エロフィン探して三千里
サウナイキタイアドベントカレンダー 21日目の記事です。
こんにちは 春日部のわだりんと申します。国内航路のタンカー船の船長をしていて、入港した先々でサウナを楽しんでいます。実はアドベントカレンダーは2019年に書いた「昭和50年代 サウナバイトの思い出」以来、6年ぶり2回目。
2019年頃は船で名古屋によく行っていたのですが、その後航路が変わり、中京には全く行かなくなってしまいました。ここ数年は主に瀬戸内—博多と、瀬戸内—高知を航海する船に乗っています。
仕事柄全国各地を訪れているんですが、4年前までは島根県そして高知県には行った事が無かったんですよねー。高知を訪れたら絶対に行ってみたいと思っていたのが、高砂湯。ふちうサウナさんのブログを読んでから、いつかはきっとと思ってました。
そして、見た事も無いサウナヒーターに出会ってしまったのです。
エロフィン?エンドルフィン?
あっ!まずはお詫びをさせて下さい。当初サウナイキタイの高砂湯の施設情報を更新する時に、どこで勘違いしたのかエロフィンヒーターをエンドルフィンヒーターと記載してしまったんですよ。それを見た方にエンドルフィンヒーターと勘違いさせてしまいました。申し訳ありませんでした。
『エンドルフィン』って多幸感をもたらす脳内分泌物質ですよね。その意味では僕にとってエロフィンヒーターはエンドルフィンなんですよ!と苦しい言い訳。
さて、そもそもエロフィンヒーターってどの様なものなのでしょうか。産業用熱交換機器専業メーカーの勝川熱工株式会社さんのホームページによると

とあります。

このフィンチューブパイプの中に、蒸気などの熱媒体を通し、フィンで放熱する仕組みとの事です。

また、「エロフィン」と言う言葉の由来ですが、英語表記だと「Aerofin」。「エアロフィン」と言うのが正式な呼称だそう。
これが日本に入ってきた際に、「エアロフィン」「エァロフィン」「エロフィン」と日本人特有の英語読みになったと言う説もあるそうですが、実際のところ口伝による伝承のみで明確な記録は残ってないそうです。

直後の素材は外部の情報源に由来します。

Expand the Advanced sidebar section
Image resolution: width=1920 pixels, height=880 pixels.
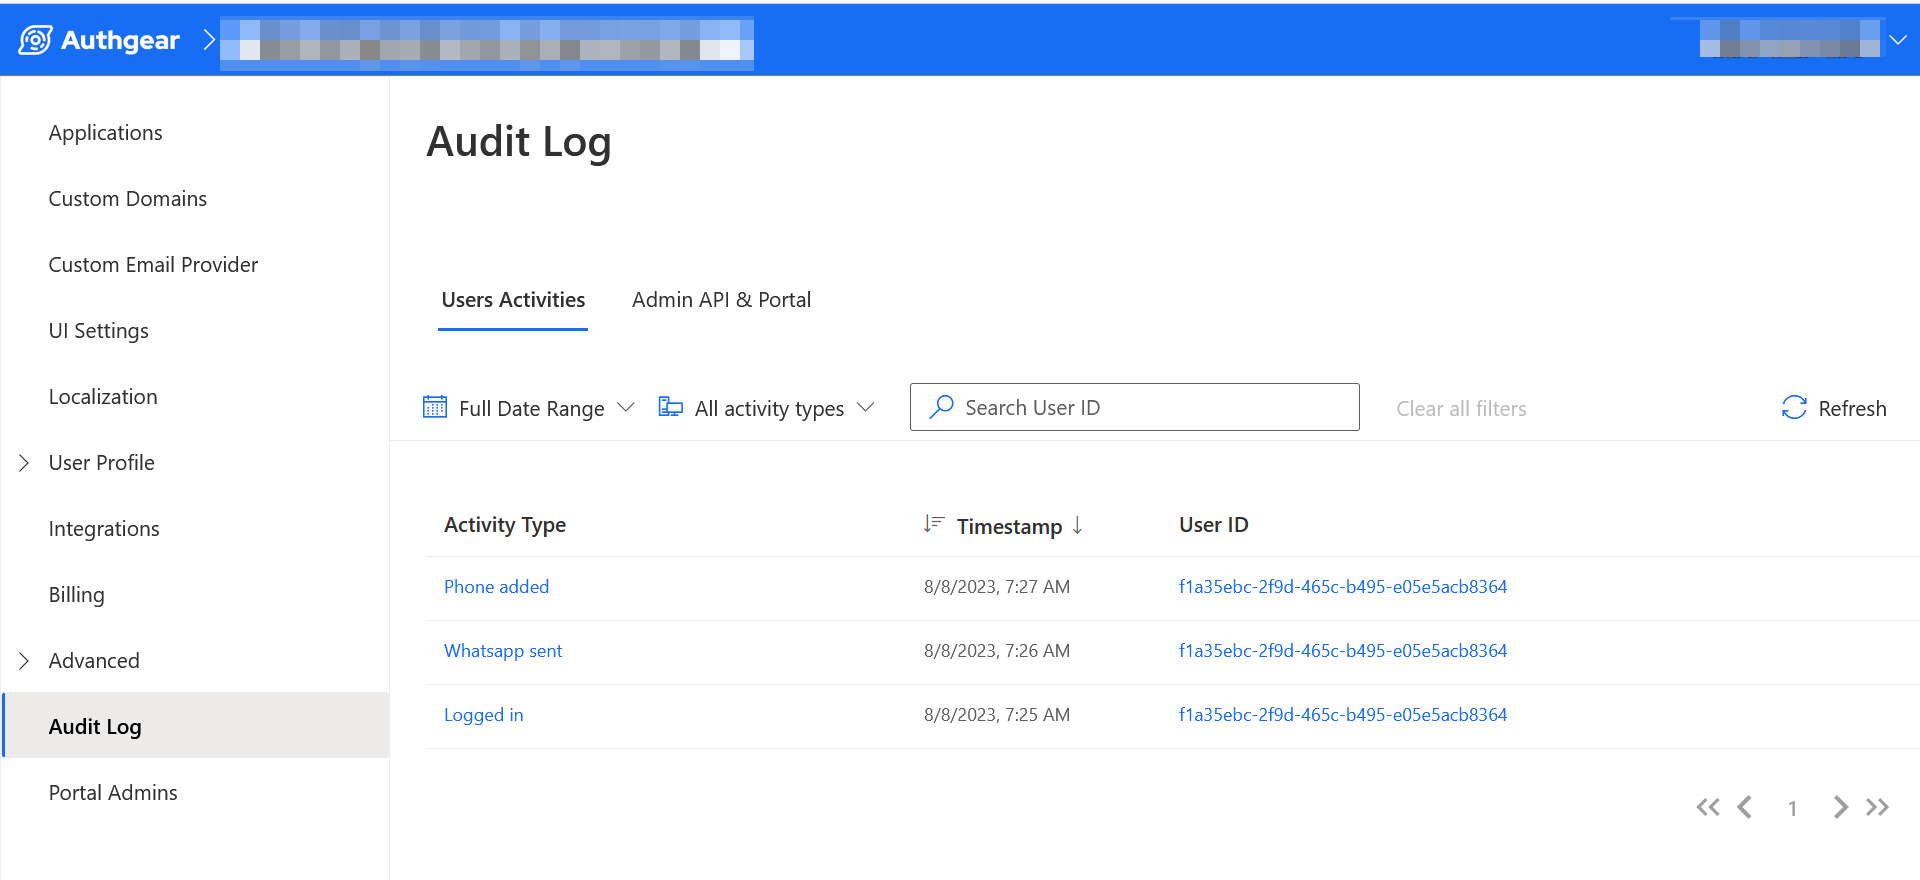click(x=24, y=661)

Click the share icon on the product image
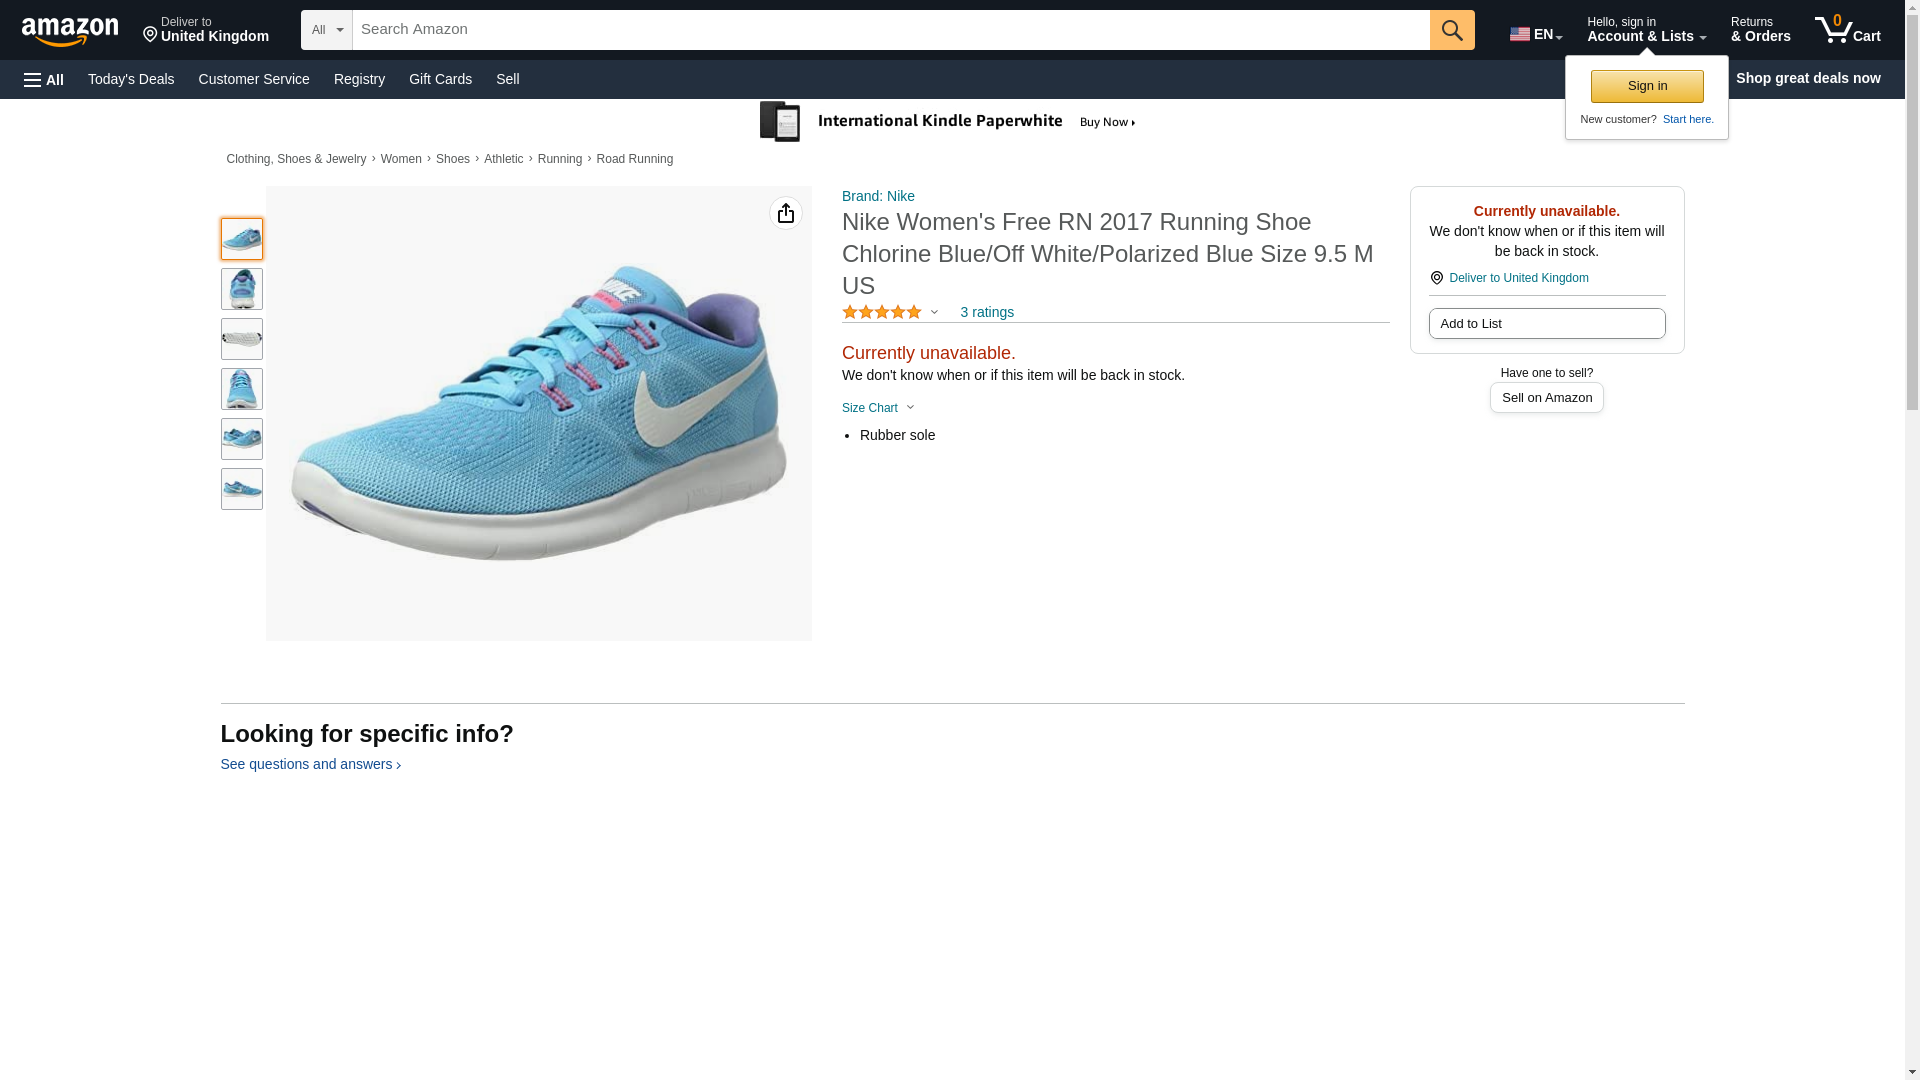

そんなところも、俄然興味深いですね。
高砂湯(高知)

高知に行く船に乗り始めて、最初の上陸するチャンスが訪れたのは2020年10月30日。現在その船はほぼ高知ばかり行っているのですが、当時はたまに行くくらいだったんですよ。ですから高知港で一晩待機が決定した時、心は高砂湯でしたね。
高砂湯は一階は男女の銭湯、二階は男性専用のサウナになっています。
で、実際にサウナ室に入って『えっ? 何?このヒーター』って思いました。明らかに電気式でも無いし、ガス遠赤外線でも無い。重油を運ぶタンカー船には重油が冷えて固まらないようにヒーティングするんですが、そのヒーターに似てる。そう思ったんですが、ちょっと人見知り的な性格なんで初日は店の人には聞けずじまい。
二度目の訪問の時に受付で若旦那から『農業用のヒーター』と言う事を教えてもらいました。当時のサ活を見返してみると

なんて書いてありました。で、ググってみたら、どうやらエロフィンヒーターというらしい。
高砂湯のサ室内は常に『シューーー』っと蒸気が通る音がしていて、懐かしい感じがしましたね。と言うのも、昭和60年の12月に高山丸という巨大原油タンカーに見習い航海士として乗船し、船乗り生活がスタートをしたんですよ。
その船は船のロープや錨を巻く機械(蒸気ウインチ)、料理をする鍋などの熱源、さらにはお風呂を沸かすのも、当時から少なくなっていってた蒸気を使っていたんです。ですからパイプを蒸気が通る『シューーー』が時折『シュッシュッ!』と詰まる感じに懐かしさを感じましたね。
話がそれてしまいましたが、肝心のサウナのコンディションは、やはり蒸気を使用しているので、湿度は感じます。その日によってバラツキがあるんですが、常連さん曰く「入った時はそれほどでもないんだけど、5分すぎから熱さの度合いがアップする」。
人の出入りが少ない時は、入った直後顔の表面がヒリつく感じの熱さで、発汗するにつれ、ヒリ付きが弱まる感じ。流山市の江戸川湯のスチームサウナに入った時のような蒸気で焼かれる感覚にも似てるのかな?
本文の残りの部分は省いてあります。